On Thu, May 15, 2025 at 12:41:50PM +0100, Al Viro wrote:
> On Tue, May 13, 2025 at 04:56:22AM +0100, Al Viro wrote:
>
> > And yes, it's going to be posted along with the proof of correctness -
> > I've had it with the amount of subtle corner cases in that area ;-/
>
> FWIW, it seems to survive testing; it's _not_ final - I'm still editing
> the promised proof, but by this point it's stylistic work. I hadn't
> touched that kind of formal writing for quite a while, so the text is clumsy.
> The code changes are pretty much in the final shape. Current diff of
> code (all in fs/pnode.*) relative to mainline:
... and the current notes are below; they obviously need more editing ;-/
-----
Umount propagation starts with a set of mounts we are already going to
take out. Ideally, we would like to add all downstream cognates to
that set - anything with the same mountpoint as one of the removed
mounts and with parent that would receive events from the parent of that
mount. However, there are some constraints the resulting set must
satisfy.
It is convenient to define several properties of sets of mounts:
1) A set S of mounts is non-shifting if for any mount X belonging
to S all subtrees mounted strictly inside of X (i.e. not overmounting
the root of X) contain only elements of S.
2) A set S is non-revealing if all locked mounts that belong to S have
parents that also belong to S.
3) A set S is closed if it contains all children of its elements.
The set of mounts taken out by umount(2) must be non-shifting and
non-revealing; the first constraint is what allows to reparent
any remaining mounts and the second is what prevents the exposure
of any concealed mountpoints.
propagate_umount() takes the original set as an argument and tries to
extend that set. The original set is a full subtree and its root is
unlocked; what matters is that it's closed and non-revealing.
Resulting set may not be closed; there might still be mounts outside
of that set, but only on top of stacks of root-overmounting elements
of set. They can be reparented to the place where the bottom of
stack is attached to a mount that will survive. NOTE: doing that
will violate a constraint on having no more than one mount with
the same parent/mountpoint pair; however, the caller (umount_tree())
will immediately remedy that - it may keep unmounted element attached
to parent, but only if the parent itself is unmounted. Since all
conflicts created by reparenting have common parent *not* in the
set and one side of the conflict (bottom of the stack of overmounts)

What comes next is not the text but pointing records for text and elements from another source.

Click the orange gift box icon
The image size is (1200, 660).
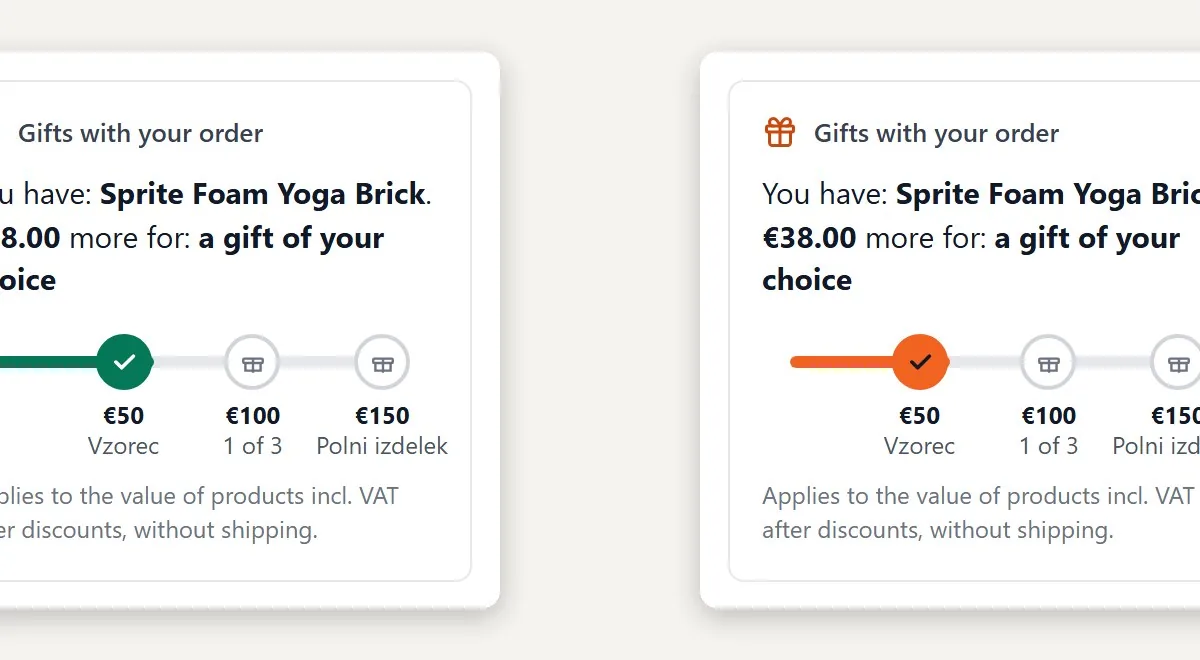tap(780, 132)
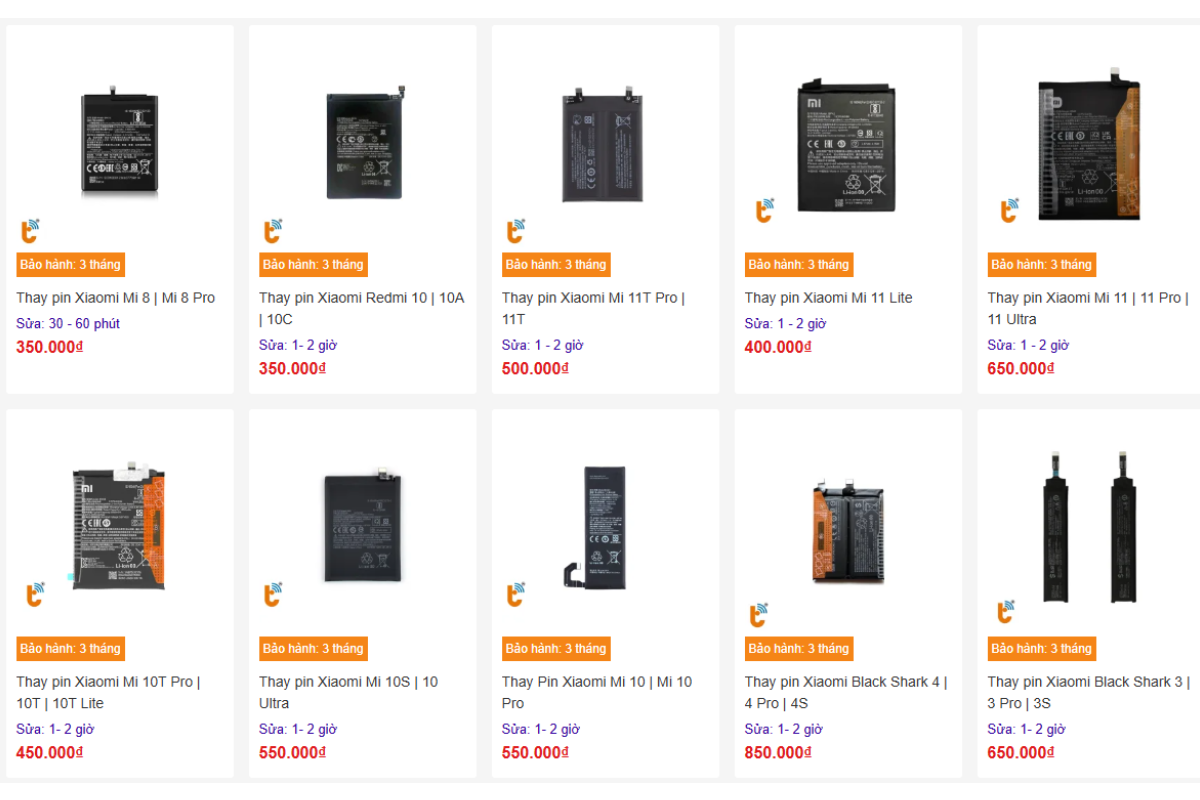Click the Bảo hành 3 tháng badge on Mi 10S
The image size is (1200, 800).
point(312,648)
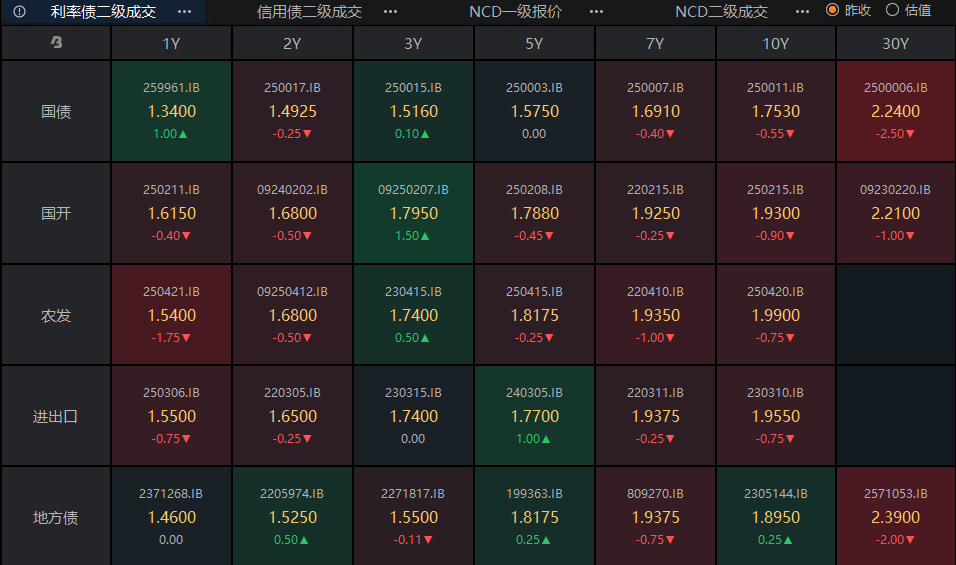Open the 240305.IB cell in 进出口 row

534,416
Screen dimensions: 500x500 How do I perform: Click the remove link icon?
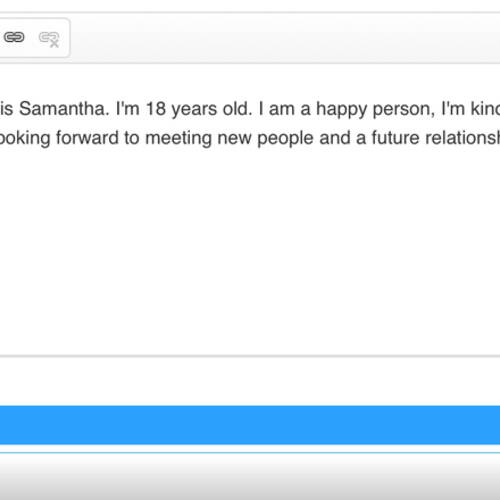[49, 39]
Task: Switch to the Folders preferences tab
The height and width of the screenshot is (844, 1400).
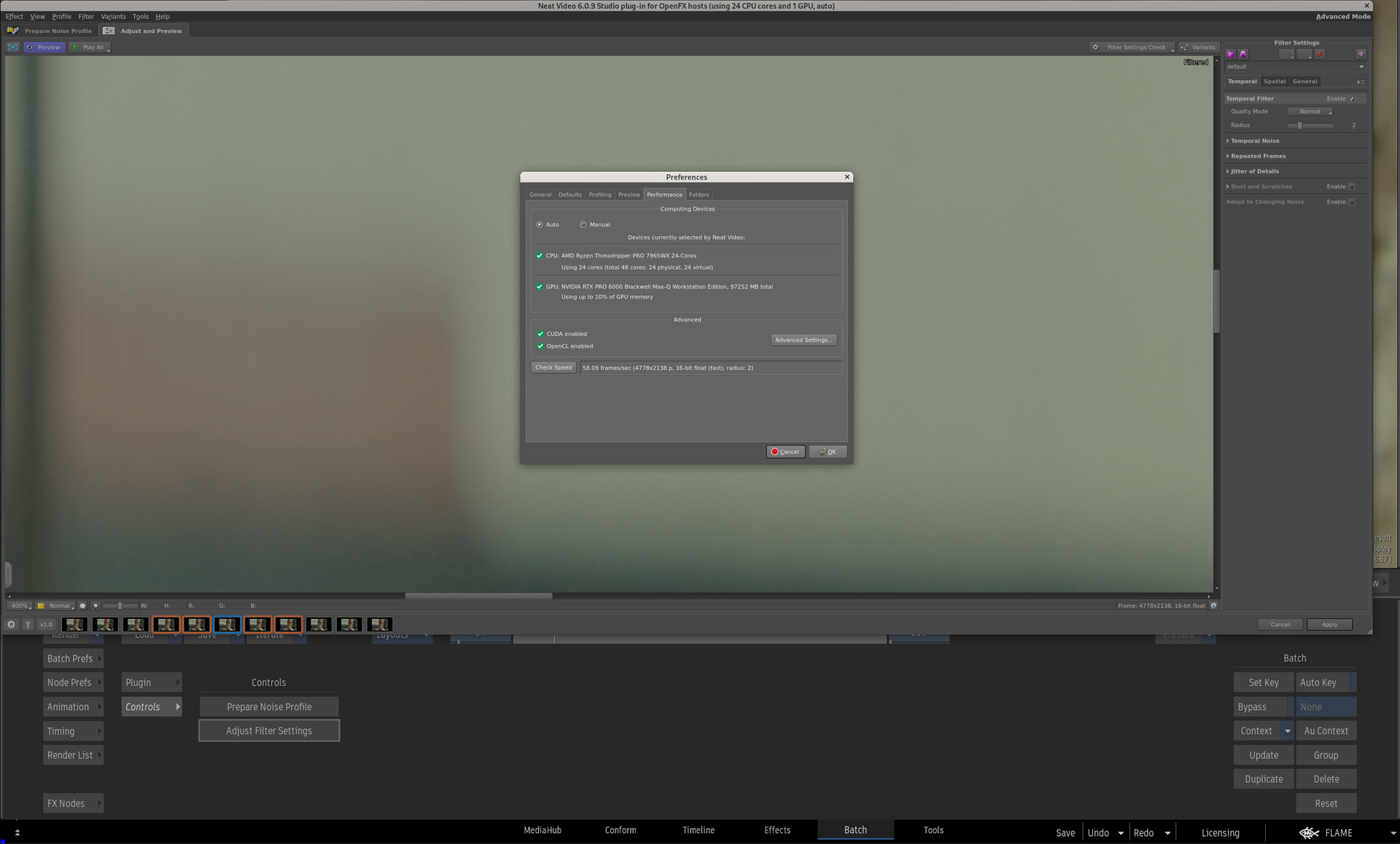Action: (699, 195)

is in the set, it will be resolved. However, we rely upon umount_tree()
doing that pretty much immediately after the call of propagate_umount().
Algorithm is based on two statements:
1) for any set S, there is a maximal non-shifting subset of S
and it can be calculated in O(#S) time.
2) for any non-shifting set S, there is a maximal non-revealing
subset of S. That subset is also non-shifting and it can be calculated
in O(#S) time.
Finding candidates.
We are given a closed set U and we want to find all mounts that have
the same mountpoint as some mount m in U *and* whose parent receives
propagation from the parent of the same mount m. Naive implementation
would be
S = {}
for each m in U
add m to S
p = parent(m)
for each q in Propagation(p) - {p}
child = look_up(q, mountpoint(m))
if child
add child to S
but that can lead to excessive work - there might be propagation among the
subtrees of U, in which case we'd end up examining the same candidates
many times. Since propagation is transitive, the same will happen to
everything downstream of that candidate and it's not hard to construct
cases where the approach above leads to the time quadratic by the actual
number of candidates.
Note that if we run into a candidate we'd already seen, it must've been
added on an earlier iteration of the outer loop - all additions made
during one iteration of the outer loop have different parents. So
if we find a child already added to the set, we know that everything
in Propagation(parent(child)) with the same mountpoint has been already
added.
S = {}
for each m in U
if m in S
continue
add m to S
p = parent(m)
q = propagation_next(p, p)
while q
child = look_up(q, mountpoint(m))
if child
if child in S
q = skip_them(q, p)
continue;
add child to S
q = propagation_next(q, p)
where
skip_them(q, p)
keep walking Propagation(p) from q until we find something
not in Propagation(q)
would get rid of that problem, but we need a sane implementation of
skip_them(). That's not hard to do - split propagation_next() into
"down into mnt_slave_list" and "forward-and-up" parts, with the
skip_them() being "repeat the forward-and-up part until we get NULL
or something that isn't a peer of the one we are skipping".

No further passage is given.